If 1 person in 40 in a population has trait X, how large does a group need to be to have a 90% chance of containing a person with trait X?

I can't for the life of me remember what the equations are for that one. I'm digging out my dusty old Statistics textbook too, but I'm hoping someone here knows as well. If you answer, I'd prefer the equations used to arrive at that answer as opposed to just a number.

ZV

EDIT: OK, I found the good old "trial and error" way of figuring it, should have thought of that earlier. If 1 in 40 have trait X, then 39 in 40, or 97.5% do not. So simply figure the probability of the entire group not having trait X (0.975^[# people in group]) and once that hits 90% I've found my number. I blame the rustiness on having been out of school for 4 years and not having messed with Statistics in at least 6.

You sure that's right?

 

[Zenmervolt]

Originally posted by: Schfifty Five

Originally posted by: Zenmervolt
I've been out of the classroom too long and cannot remember how to calculate this:

If 1 person in 40 in a population has trait X, how large does a group need to be to have a 90% chance of containing a person with trait X?

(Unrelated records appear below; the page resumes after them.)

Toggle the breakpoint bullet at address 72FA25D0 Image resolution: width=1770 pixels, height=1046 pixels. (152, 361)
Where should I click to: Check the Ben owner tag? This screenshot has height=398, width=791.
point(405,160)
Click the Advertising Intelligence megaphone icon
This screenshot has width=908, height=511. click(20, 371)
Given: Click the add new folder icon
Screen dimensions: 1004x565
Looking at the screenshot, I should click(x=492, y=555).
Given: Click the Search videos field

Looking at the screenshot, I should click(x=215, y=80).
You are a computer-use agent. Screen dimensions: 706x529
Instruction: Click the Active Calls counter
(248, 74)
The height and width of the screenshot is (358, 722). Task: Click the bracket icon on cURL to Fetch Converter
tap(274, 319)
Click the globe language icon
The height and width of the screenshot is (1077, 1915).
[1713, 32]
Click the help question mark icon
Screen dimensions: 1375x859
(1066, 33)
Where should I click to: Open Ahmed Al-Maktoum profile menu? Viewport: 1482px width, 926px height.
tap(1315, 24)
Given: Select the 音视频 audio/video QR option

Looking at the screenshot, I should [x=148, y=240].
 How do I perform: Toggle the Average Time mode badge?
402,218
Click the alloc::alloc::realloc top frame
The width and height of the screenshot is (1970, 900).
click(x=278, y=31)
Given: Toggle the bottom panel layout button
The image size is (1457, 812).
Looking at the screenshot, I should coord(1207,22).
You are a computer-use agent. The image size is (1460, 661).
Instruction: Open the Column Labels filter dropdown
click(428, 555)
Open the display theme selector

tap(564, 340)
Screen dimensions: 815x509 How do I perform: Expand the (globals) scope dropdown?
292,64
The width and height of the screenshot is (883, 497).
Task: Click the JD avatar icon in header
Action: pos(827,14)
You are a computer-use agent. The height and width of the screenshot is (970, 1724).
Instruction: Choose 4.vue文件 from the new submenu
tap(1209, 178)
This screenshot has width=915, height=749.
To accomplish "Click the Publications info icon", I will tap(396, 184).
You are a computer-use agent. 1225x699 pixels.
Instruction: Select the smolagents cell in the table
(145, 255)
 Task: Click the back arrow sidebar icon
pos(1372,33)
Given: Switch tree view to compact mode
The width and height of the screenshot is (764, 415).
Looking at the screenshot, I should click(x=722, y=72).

I can't for the life of me remember what the equations are for that one. I'm digging out my dusty old Statistics textbook too, but I'm hoping someone here knows as well. If you answer, I'd prefer the equations used to arrive at that answer as opposed to just a number.

ZV

EDIT: OK, I found the good old "trial and error" way of figuring it, should have thought of that earlier. If 1 in 40 have trait X, then 39 in 40, or 97.5% do not. So simply figure the probability of the entire group not having trait X (0.975^[# people in group]) and once that hits 90% I've found my number. I blame the rustiness on having been out of school for 4 years and not having messed with Statistics in at least 6.

You sure that's right?

Except that I mis-typed and said 90% when I should have said 10%.

ZV

 

[frostedflakes]

I think the way you figured it out is right, but IIRC, the statistical way of calculating something like this out would be confidence intervals. Not completely sure, though, I always thought statistics was kind of confusing.

 

[RedArmy]

N=[1.28s/B]^2 where s is the range divided by 4 (this is for a general estimate, you can also replace s with the st dev to get a more exact answer) and B is the specified bound on the error of estimation. The 1.28 is from the Z critical value for 90%.

 

[Paperdoc]

This is not a confidence interval calculation - it is probabilities. You are correct in calculating the negative way - that is, what is the probability that NOBODY in the group of n people has the trait? Let p be the (fractional) probability of an event, and let q be the (fractional) probability that the event does NOT happen. That is, p+q=1. In your case, p = 0.025, and q = 0.975 in the population. You want to find a value of n such that the product of n probabilities of value 0.975 is 0.900 or less. That is, 0.975^n<=0.90 (the probability that NOBODY in the group has the trait; hence there's a 10% probability that at least one person DOES have the trait. (Note that this does not preclude there being two or three people with the trait, but that's another calculation.)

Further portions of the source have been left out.